Im Dorf begannen die Aufräumarbeiten in den Häusern, sobald sich das Wasser zurückgezogen hatte. Wir schauten, wo wir helfen konnten und legten mit Hand an. Immer wieder kamen auch Studentinnen vom International College Müngersdorf und Studenten von Schweidt und Althaus, um einigen Familien zu helfen. Außerdem galt es, unsere Straße zu säubern und die Gullis und Wasserrinnen erneut freizulegen.

Helfer aus ganz Deutschland wollten wissen, wo sie helfen können

Viele Leute hatten Hilfe von Familienangehörigen, aber viele waren auch vollkommen alleine. Wir vermittelten ihnen Helfer, die zum Teil aus ganz Deutschland kamen. In der Regel brachten wir sie zu den entsprechenden Wohnungen. Oft waren die Helfer technisch perfekt ausgestattet. Es war für uns alle sehr beeindruckend, die enorme Hilfsbereitschaft von wildfremden Menschen zu erfahren.

Drei Stromaggregate aus Bonn für Kühlschrank und Gefrierschrank

Am Samstag brachte uns ein Freund aus Bonn drei Stromaggregate, die wir an verschiedenen Stellen am Haus platzierten, um Licht in einigen allgemeinen Räumen und Strom für einen Gefrierschrank, einen Kühlschrank und diverse Küchenkleingeräte zu haben. Das erleichterte uns die Arbeit hier im Haus sehr!

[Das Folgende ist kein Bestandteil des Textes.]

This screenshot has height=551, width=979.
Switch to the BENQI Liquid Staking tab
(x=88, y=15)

Doch schon am Sonntag wurde unsere Straße wieder an das Stromnetz angeschlossen! Jetzt konnten wir weitere Hilfen anbieten, denn die beschädigten Häusern haben zum Teil heute noch keinen Strom.

Der Flutalltag geht weiter – mit Wäschewaschen und Duschen

Mit Schubkarre oder Skateboard transportieren wir schmutzige Wäsche nach Haus Hardtberg, um sie zu waschen und wieder zurück, auch wenn die Straße längere Zeit nur sehr schwer passierbar war. Mittlerweile wurde eine Behelfsstraße errichtet.

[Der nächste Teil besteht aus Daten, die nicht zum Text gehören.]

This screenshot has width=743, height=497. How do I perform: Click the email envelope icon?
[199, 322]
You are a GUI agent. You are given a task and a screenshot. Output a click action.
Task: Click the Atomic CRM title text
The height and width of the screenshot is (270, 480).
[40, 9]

Außerdem konnten wir Duschen mit heißem Wasser anbieten!

Aufräumarbeiten halten weiter an

Jetzt scheint scheint wieder etwas Normalität eingezogen zu sein. Nachdem die Menschen Abschied von vielen Dingen, die Teil ihres Lebens waren, genommen haben, versuchen sie wieder, so gut es geht, den Alltag zu bewältigen. Keller und Parterre sind von allen Einrichtungsgegenständen befreit und entschlammt. In der Regel müssen die Böden raus und die Wände abgestemmt werden, alles wird auf Rohbau zurückgesetzt. Bautrockner sind im Einsatz, um die Feuchtigkeit aus den Wänden herauszubekommen. Solange Gutachter und Versicherungen – falls es welche gibt – nicht alles gesehen haben, kann es oft nicht weitergehen. Die Menschen möchten noch keine Investitionen tätigen, weil sie abwarten müssen, wie die Räume oder das ganze Haus eingestuft werden.

Die professionelle Hilfe ist vorbei – jetzt geht es mit der privaten weiter

Natürlich gab es auch professionelle Hilfe von Feuerwehr, Bauhof, THW, Rotem Kreuz und anderen. Die Notversorgerstelle wurde in den ersten zwei Wochen auch abends mit warmen Eintöpfen von verschiedenen Organisationen versorgt. Doch jetzt haben wir und auch einige Privatpersonen, die Versorgung wieder übernommen. Von den Mahlzeiten profitieren sehr viele private Helfer, die seit Wochen im Einsatz sind.

Durch die Flutwelle sind sich viele Dorfbewohner wieder nähergekommen und haben Freundschaft geschlossen. Gerade die zwischenmenschlichen Dinge sind das, was uns immer wieder tief bewegt.

Was fehlt jetzt noch?

Vergangene Woche haben wir an alle Flutopfer im Ort persönliche Briefe verteilt – insgesamt 73 -, worin wir ihnen anbieten, aufzuschreiben, was sie jetzt noch an tatkräftiger und/oder finanzieller Hilfe benötigen, um dann weitergehend zu helfen.

Einige Dinge brachten uns auch zum Schmunzeln, wie zum Beispiel Heiratsanträge von älteren Männern, oder ein dicker Blumenstrauß aus einem heilen Garten, den die Flut nicht mitgenommen hatte, oder eine Taxifahrerin, die erkannt hat, dass eine von uns als freiwillige Helferin unterwegs war und sie kostenlos im Taxi mitnehmen wollte...

Auch die "Erftmadonna", deren Bildstock ein Auto bei der Flut zerstört hatte, wurde unversehrt im nächsten Dorf wiedergefunden und steht seitdem in der Dorfkirche.